LLM API configuration

Set in .env:

OPENAI_API_KEY=sk-...
# Or for other providers:
# LLM_BASE_URL=https://api.together.xyz/v1
# LLM_MODEL=meta-llama/Llama-3-70b-chat-hf

Compatible with any OpenAI-format API: OpenAI, Together.ai, Groq, Ollama, etc.


crawl_orangepi_blog.py — OrangePi-specific Crawler

Specialized crawler for orangepi.vn with Orange Pi model detection.

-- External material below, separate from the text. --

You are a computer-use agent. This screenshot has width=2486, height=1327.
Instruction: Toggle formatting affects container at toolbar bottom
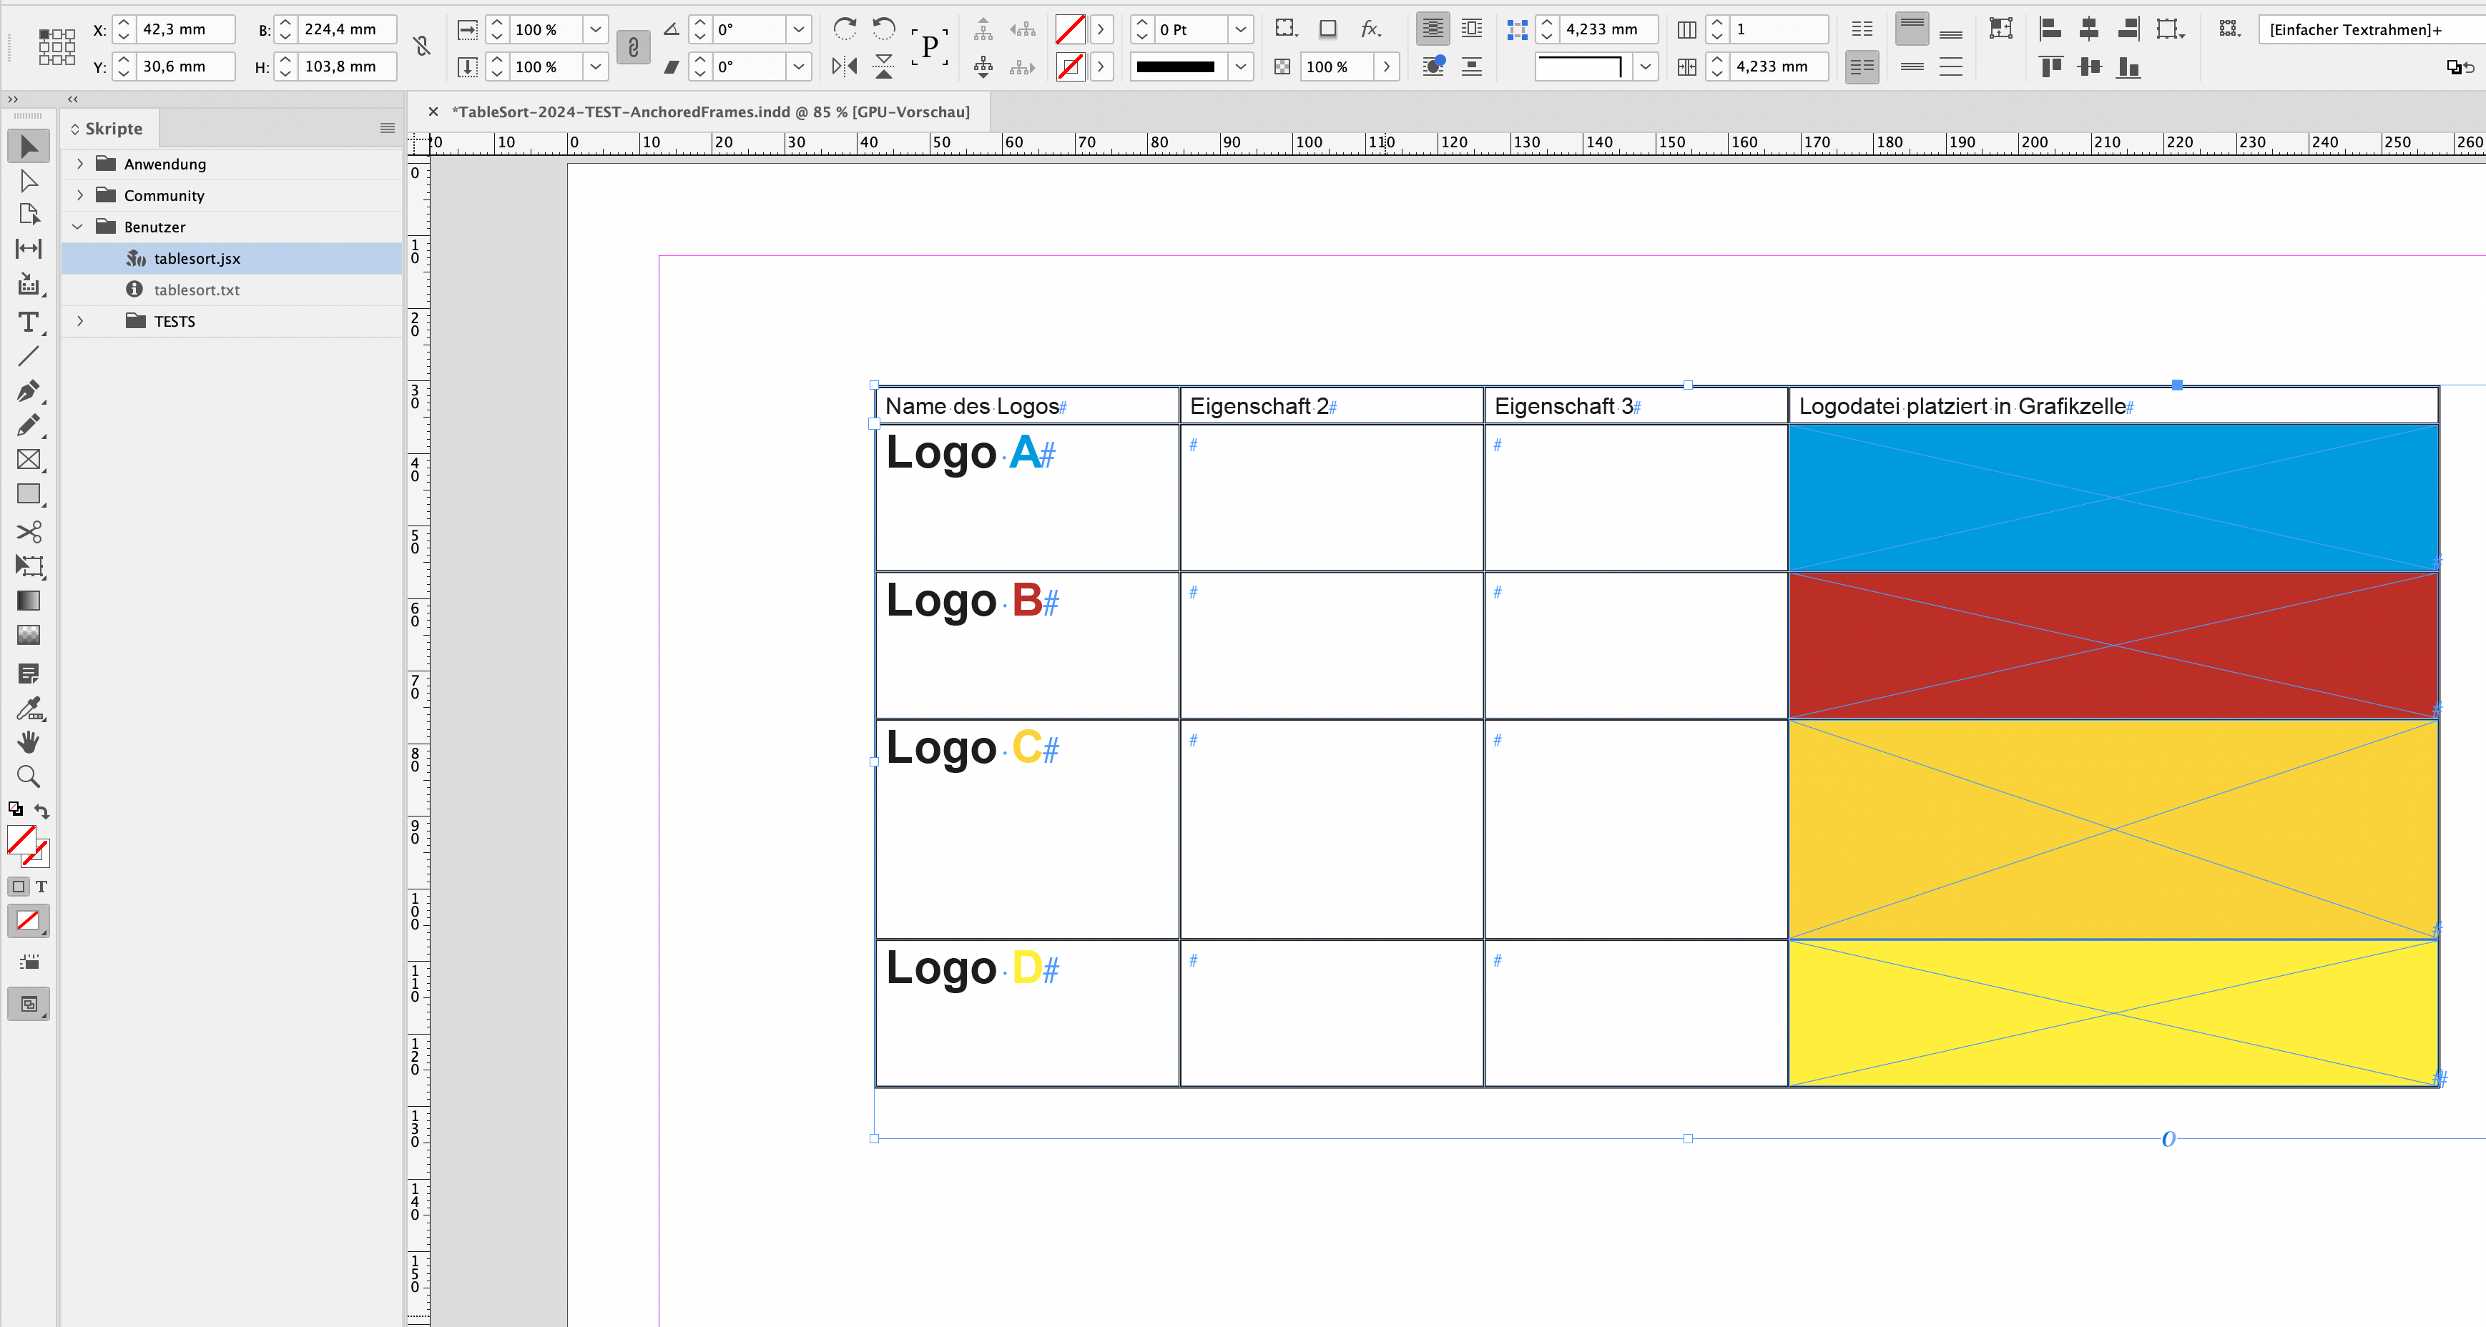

python crawl_orangepi_blog.py --limit 5
python crawl_orangepi_blog.py --all

Uses orangepi_models.json for product mention detection (36 Orange Pi models with aliases).


Architecture

Blog (sitemap)
    │
    ▼
crawl_blog.py ──► Firecrawl API ──► articles.jsonl
    │                                  chunks.jsonl
    │                                  keywords.json
    │                                  raw/*.json
    │                                  markdown/*.md
    ▼
rag_app.py
    │
    ├──► SentenceTransformer (embeddings)
    ├──► FAISS (vector index)
    └──► LLM API (generation)
            │
            ▼
        Answer + sources

License

Data sourced from respective blogs. Check each site for content usage terms.